INDUSTRY.co.id - Banten — PT Pelindo Regional 2 Banten (Pelindo) terus memperkuat transparansi dan akuntabilitas di sektor kepelabuhanan dengan menyelenggarakan Bimbingan Teknis (Bimtek) Implementasi Perdagangan Antarpulau Barang (PAB) Tahap 3.
Kegiatan ini digelar bekerja sama dengan Kementerian Perdagangan (Kemendag) dan Komisi Pemberantasan Korupsi (KPK) sebagai bentuk dukungan terhadap sistem perdagangan antarpulau yang lebih tertib dan bebas pungli.
Acara yang berlangsung di Ruang Rapat Lantai 2, Gedung Kantor Pelindo Regional 2 Banten (Pelabuhan Ciwandan) ini dihadiri berbagai pemangku kepentingan, mulai dari pelaku usaha, cargo owner, perusahaan pelayaran, Perusahaan Pengurusan Jasa Transportasi (PPJT), hingga Perusahaan Bongkar Muat (PBM).
General Manager PT Pelindo Regional 2 Banten, Benny Ariadi, menegaskan bahwa pihaknya mendukung penuh pelaksanaan regulasi baru terkait perdagangan antarpulau. Menurutnya, implementasi PAB Tahap 3 merupakan langkah penting dalam menciptakan ekosistem pelabuhan yang profesional dan transparan.

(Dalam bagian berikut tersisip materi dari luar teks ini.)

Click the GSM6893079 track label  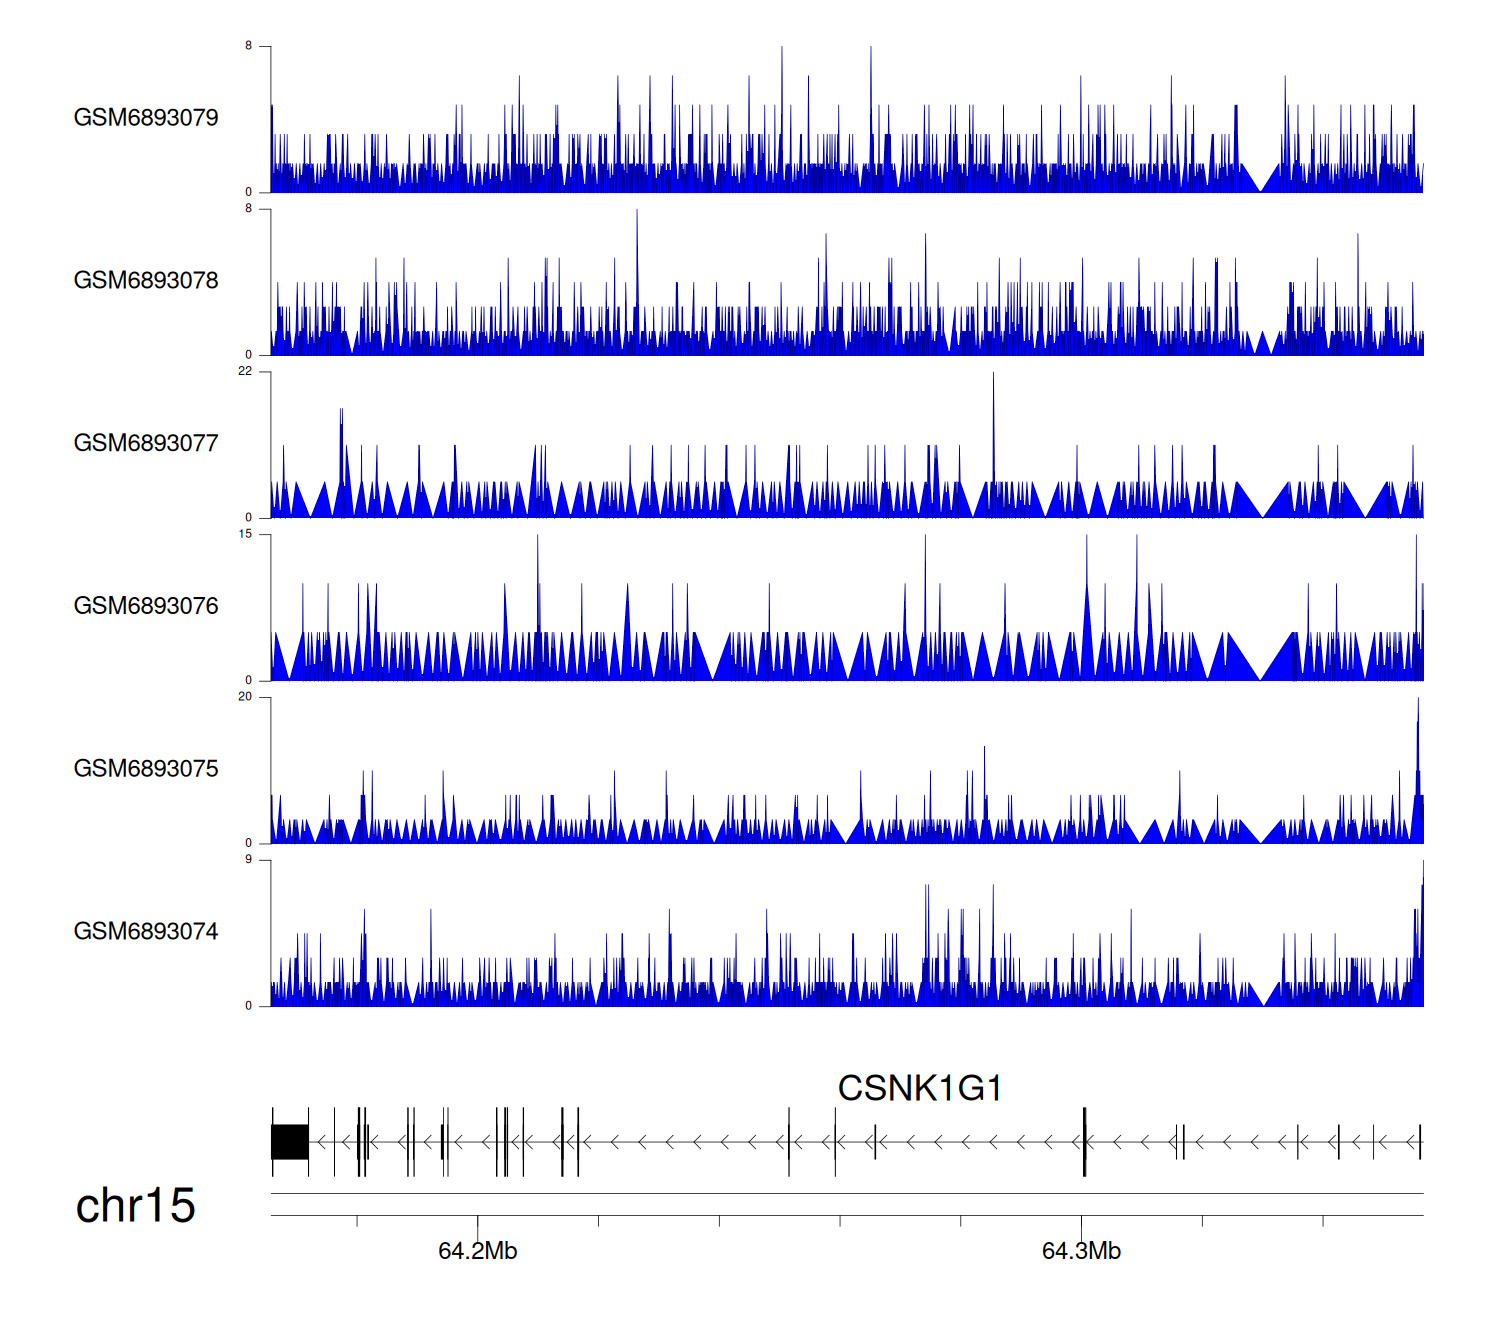pos(146,118)
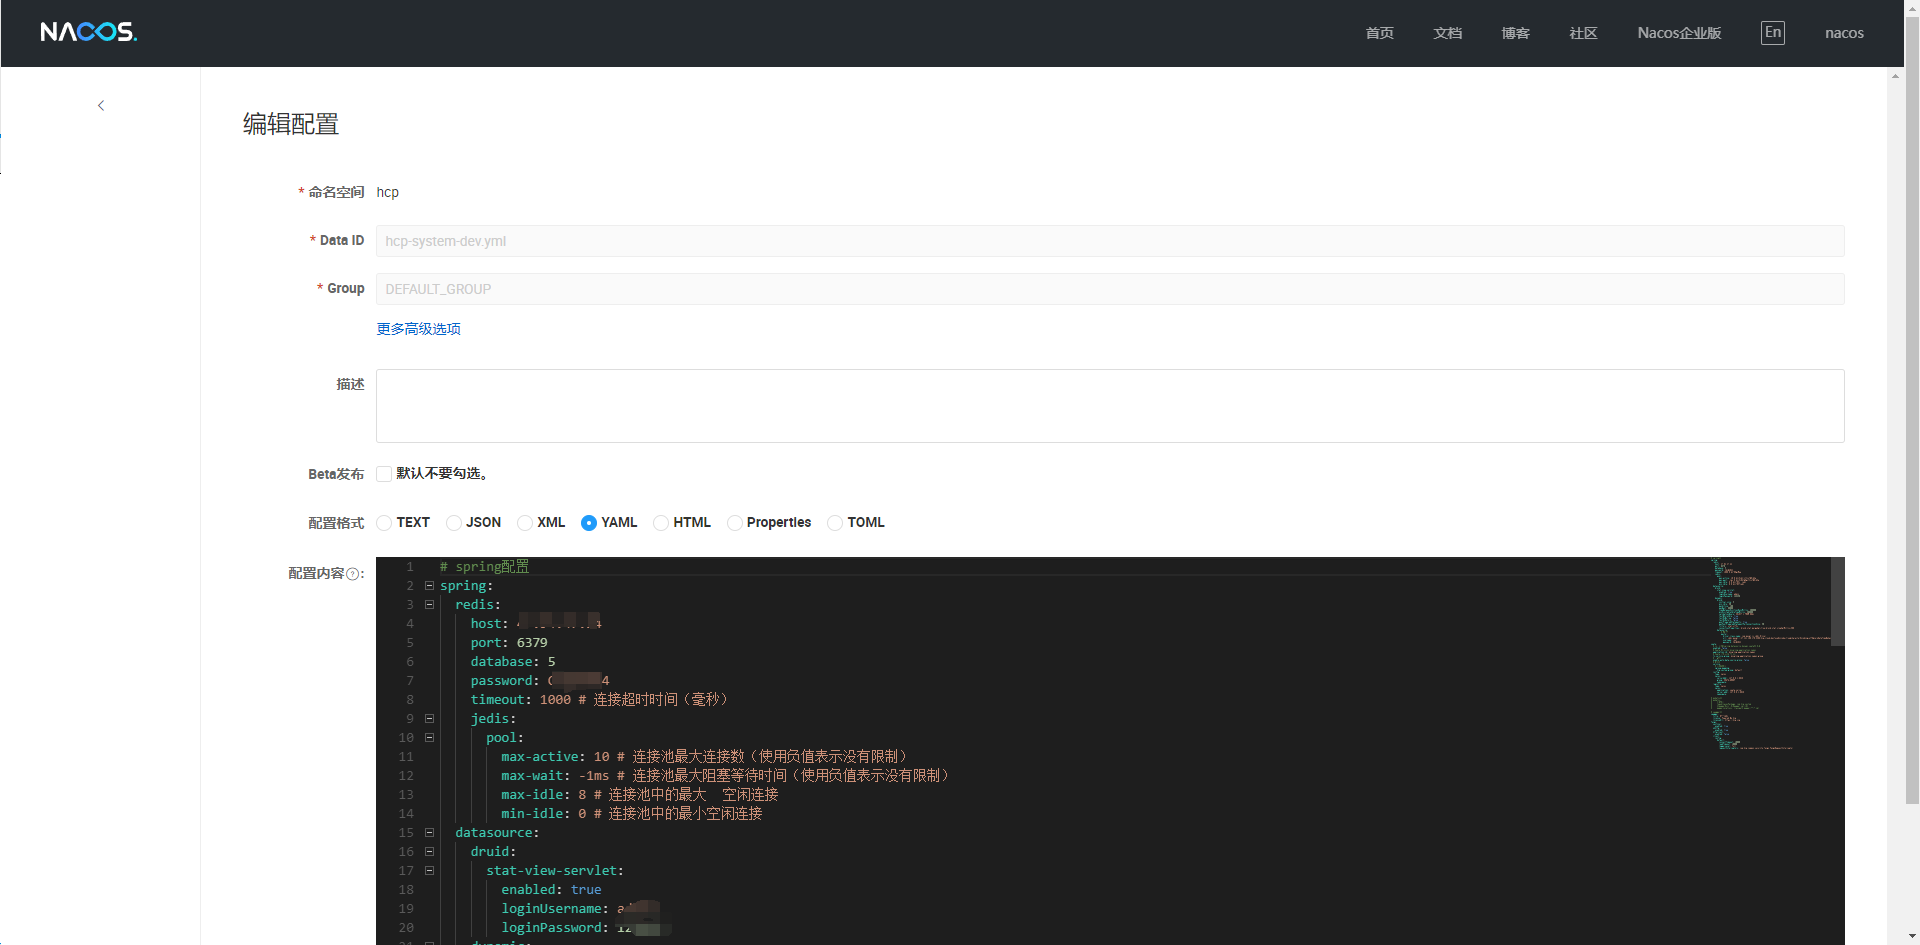Enable the Beta发布 checkbox

coord(384,474)
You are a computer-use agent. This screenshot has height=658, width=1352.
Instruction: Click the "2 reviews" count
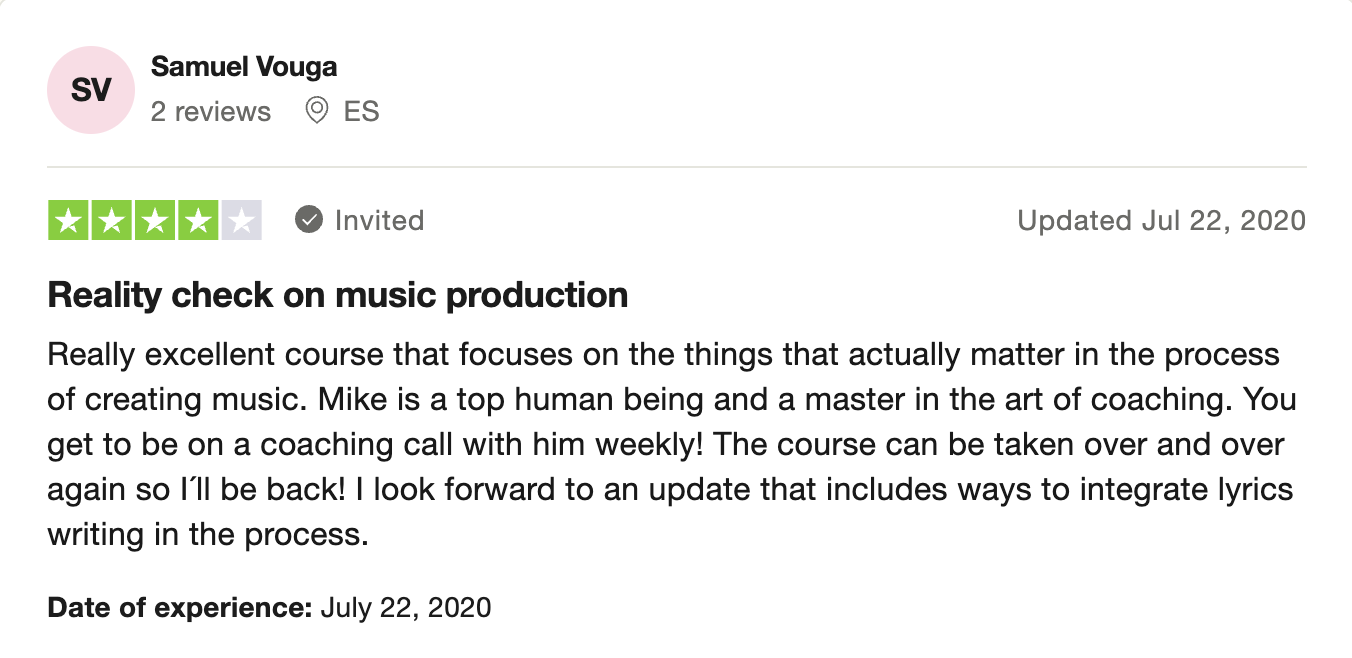click(211, 111)
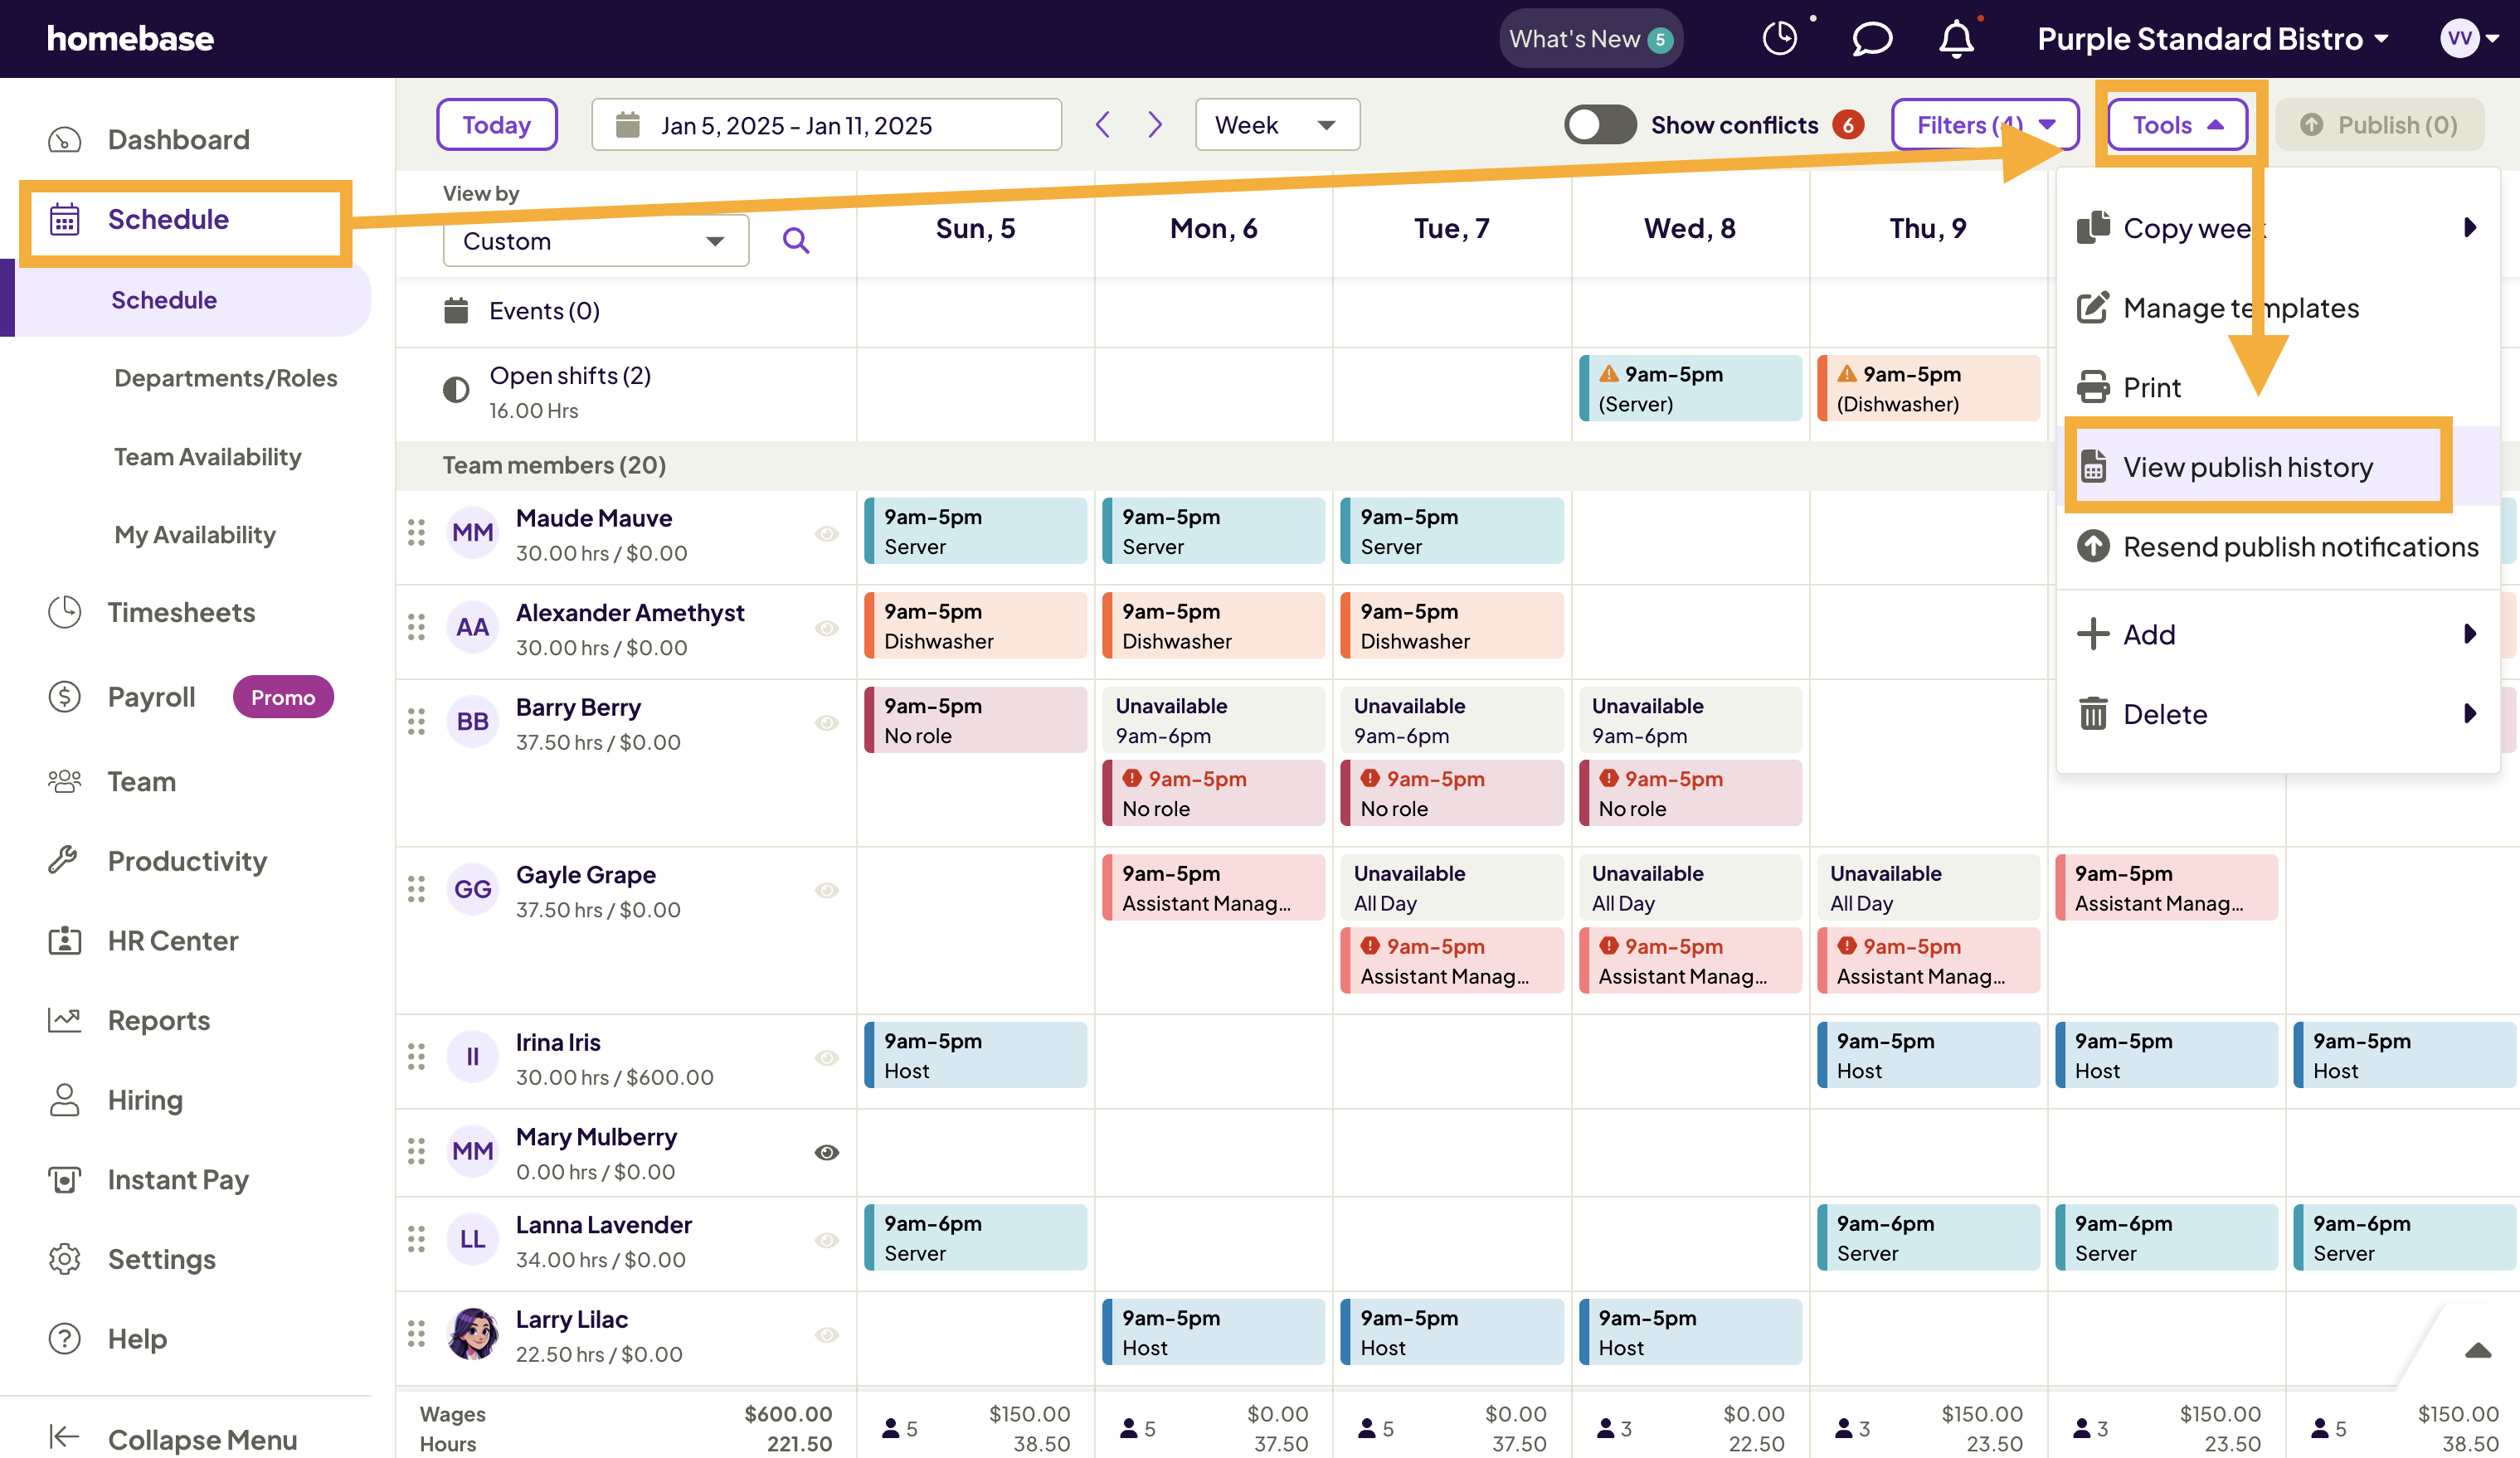This screenshot has width=2520, height=1458.
Task: Click the search magnifier beside View by
Action: (796, 240)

“Kami di Pelindo Regional 2 Banten mendukung penuh dan siap memfasilitasi implementasi PAB Tahap 3. Ini adalah langkah strategis untuk menciptakan ekosistem pelabuhan yang lebih profesional, transparan, dan akuntabel bagi seluruh pengguna jasa,” ujar Benny Ariadi.
Benny menjelaskan bahwa sistem PAB Tahap 3 nantinya akan menjadi acuan utama dalam proses penerbitan akses masuk barang ke area pelabuhan. Ia pun menegaskan pentingnya sinergi tiga pilar — Pelindo sebagai operator, Kemendag sebagai regulator, dan KPK sebagai pengawas — untuk memperkuat sistem pelayanan yang bersih dan efisien.
Dalam kesempatan yang sama, Direktur Sarana Perdagangan dan Logistik Kementerian Perdagangan, Sri Sugy Atmanto, menyampaikan bahwa kegiatan ini merupakan bagian dari sosialisasi Peraturan Menteri Perdagangan Nomor 27 Tahun 2024 tentang Perdagangan Antarpulau dan Keputusan Menteri Perdagangan Nomor 41 Tahun 2025 tentang Penahapan Pelabuhan untuk penerapan Nomor Laporan PAB.
“Kolaborasi dan fasilitas dari Pelindo Regional 2 Banten melalui bimtek ini sangat membantu pemerintah untuk menciptakan iklim perdagangan di pelabuhan yang transparan dan akuntabel,” ujar Sri Sugy.
Sri juga menekankan pentingnya penerapan Nomor Laporan PAB dan PAB Konsolidasi, yang berfungsi sebagai instrumen pengawasan terhadap arus barang antarpulau agar lebih terkontrol dan terdata dengan baik.
Tenaga Ahli Strategi Nasional Pencegahan Korupsi (Stranas PK) KPK, Aditya Mardi Saputra, turut menjadi narasumber dalam bimtek tersebut. Ia menegaskan bahwa sistem PAB merupakan langkah nyata untuk menutup celah korupsi dan pungutan liar di sektor kepelabuhanan.
“Stranas PK fokus pada perbaikan tata kelola, dan salah satu titik rawannya ada di pelabuhan. Digitalisasi dan penertiban alur barang melalui sistem PAB yang terintegrasi ini adalah langkah konkret untuk menutup celah korupsi dan pungutan liar,” tegas Aditya.
Ia menambahkan, transparansi data yang dihasilkan dari sistem ini akan menjadi fondasi penting bagi terciptanya ekosistem logistik nasional yang sehat dan berintegritas.